When you copy from the entries that follow, take only the lines from the one with "You are a GUI" down to the one with "This screenshot has width=724, height=1568.", keeping both ends and dropping every picture.

| Extracted records |

BEGIN

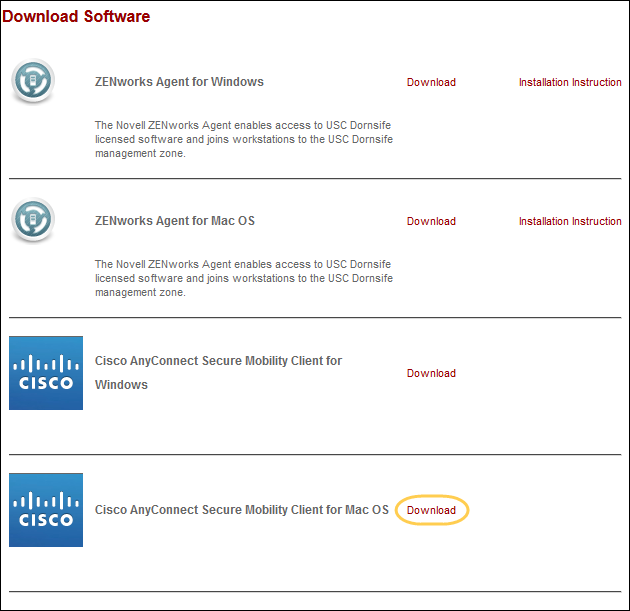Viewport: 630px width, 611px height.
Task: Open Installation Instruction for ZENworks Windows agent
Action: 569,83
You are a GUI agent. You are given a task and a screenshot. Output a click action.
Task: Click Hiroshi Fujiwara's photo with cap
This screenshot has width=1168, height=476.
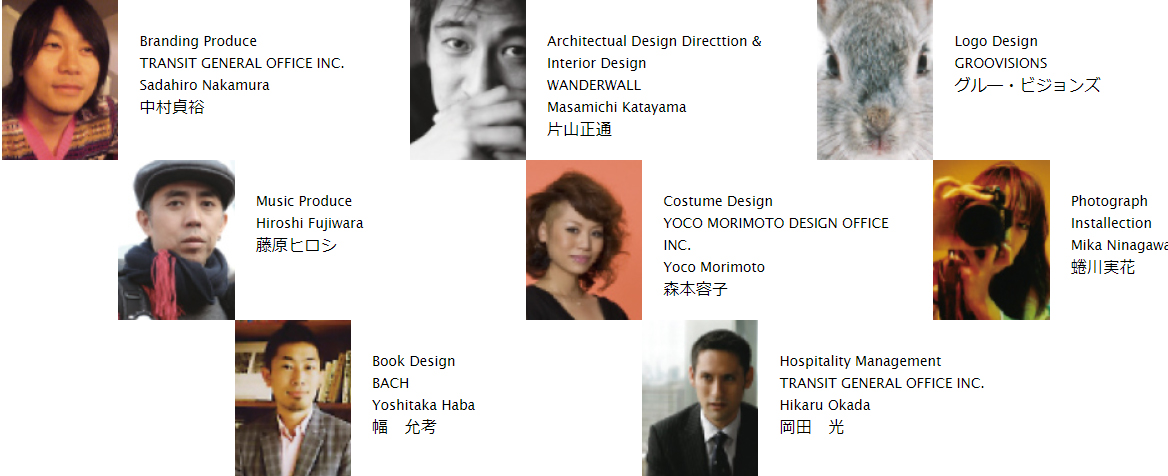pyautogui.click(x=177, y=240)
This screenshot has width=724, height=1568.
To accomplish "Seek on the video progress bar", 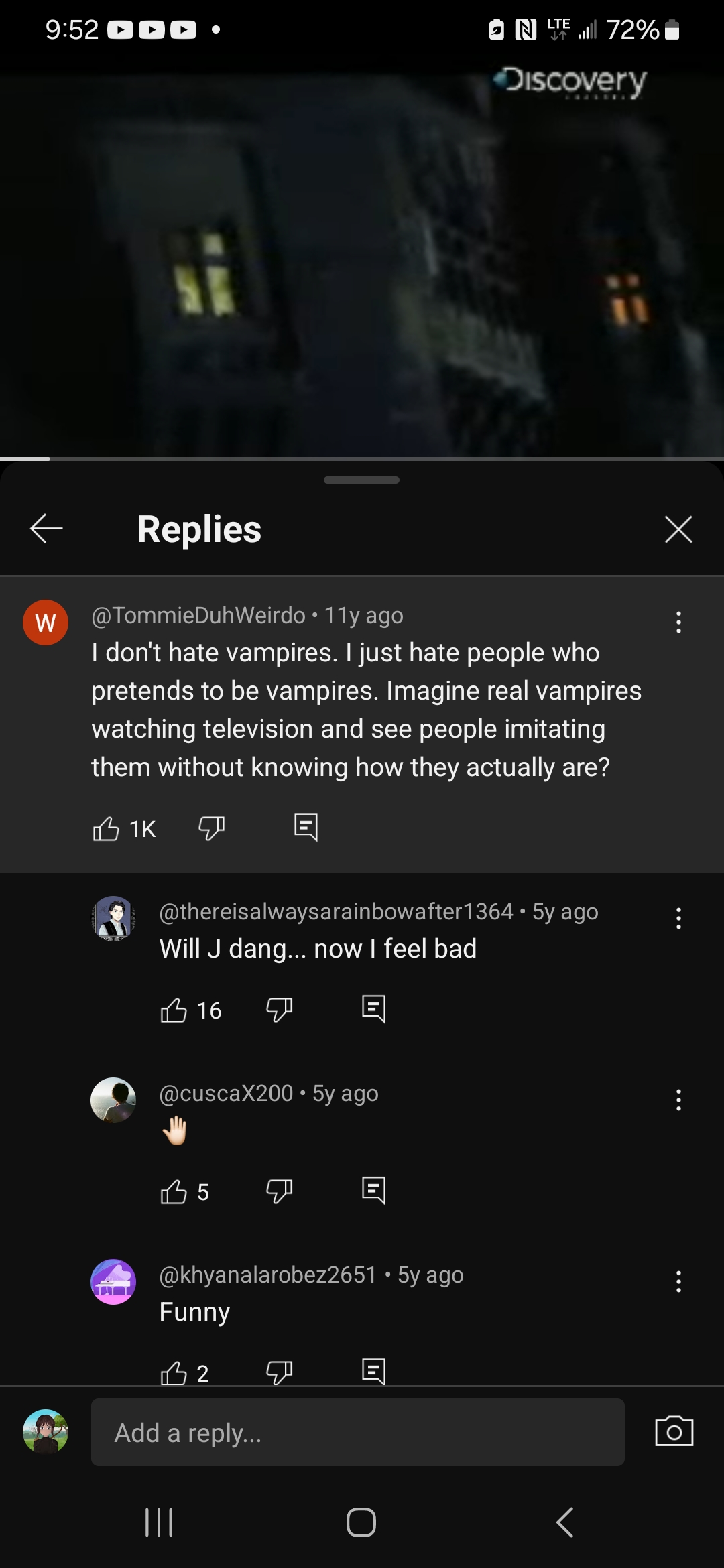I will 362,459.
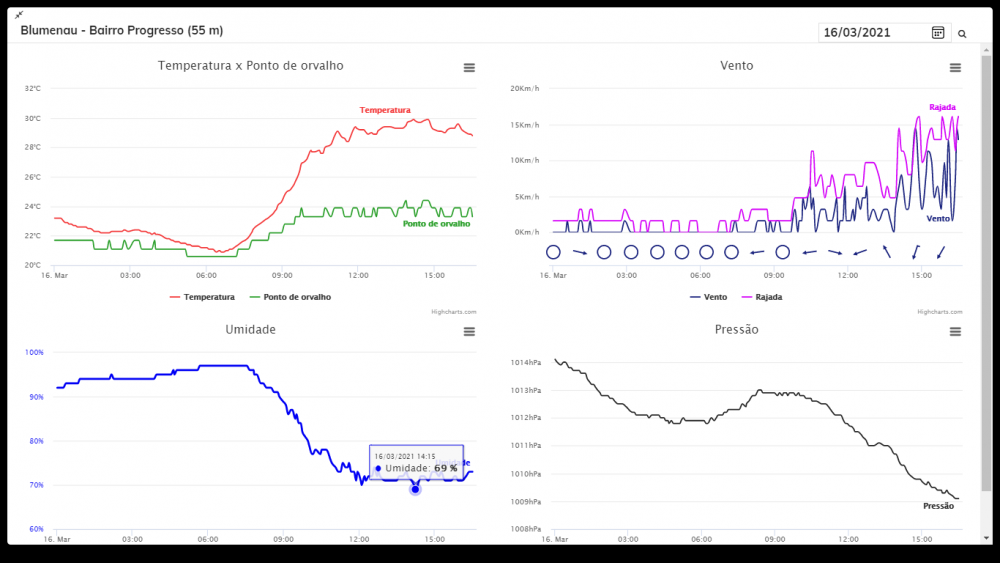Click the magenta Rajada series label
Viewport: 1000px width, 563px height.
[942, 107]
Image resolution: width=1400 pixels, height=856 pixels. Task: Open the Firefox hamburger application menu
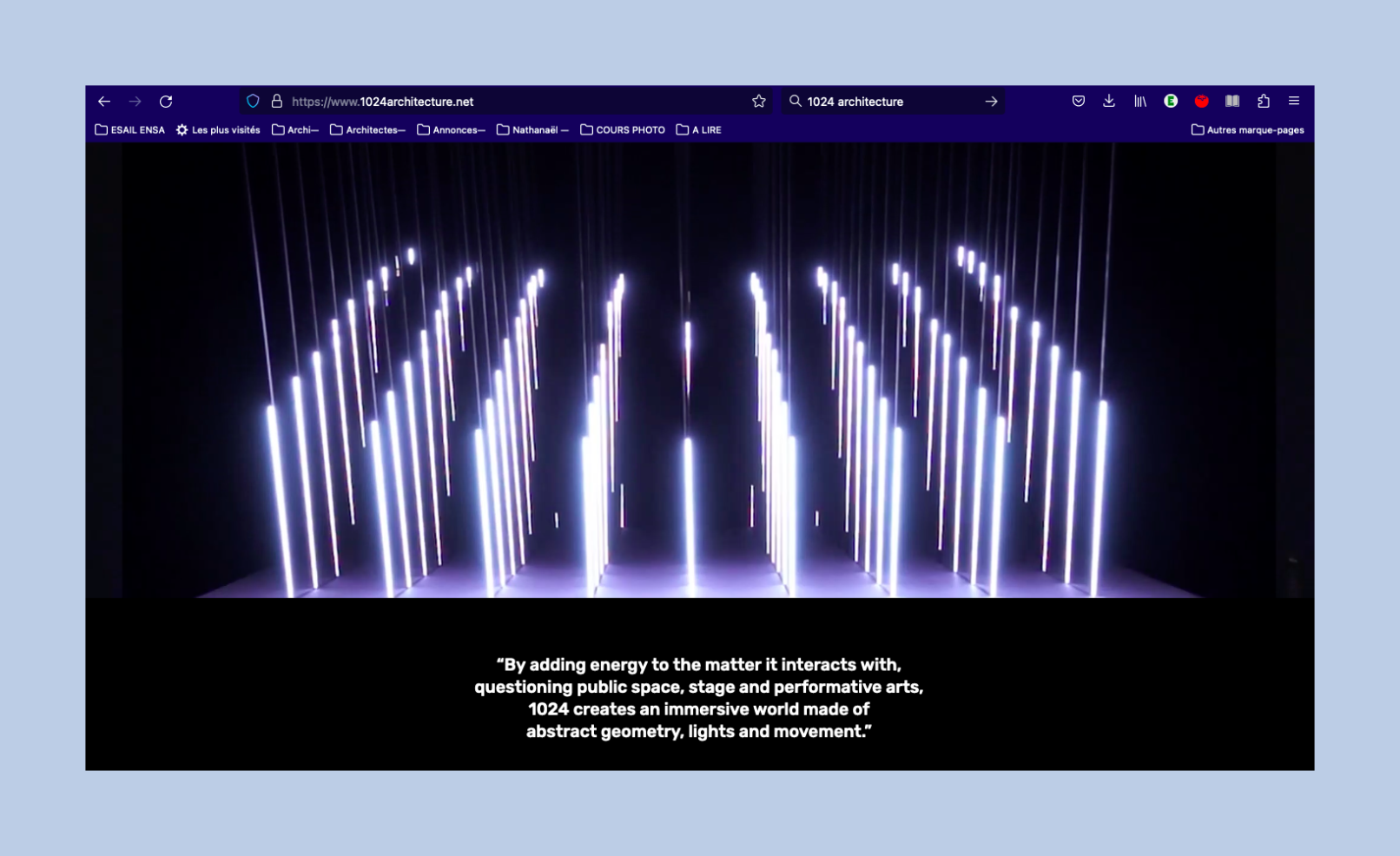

END

| Answer to this exercise |
You are a GUI agent. You are given a task and a screenshot. Output a click action.
Task: Click Hiroshi Fujiwara's photo with cap
This screenshot has width=1168, height=476.
pyautogui.click(x=177, y=240)
This screenshot has width=724, height=1568.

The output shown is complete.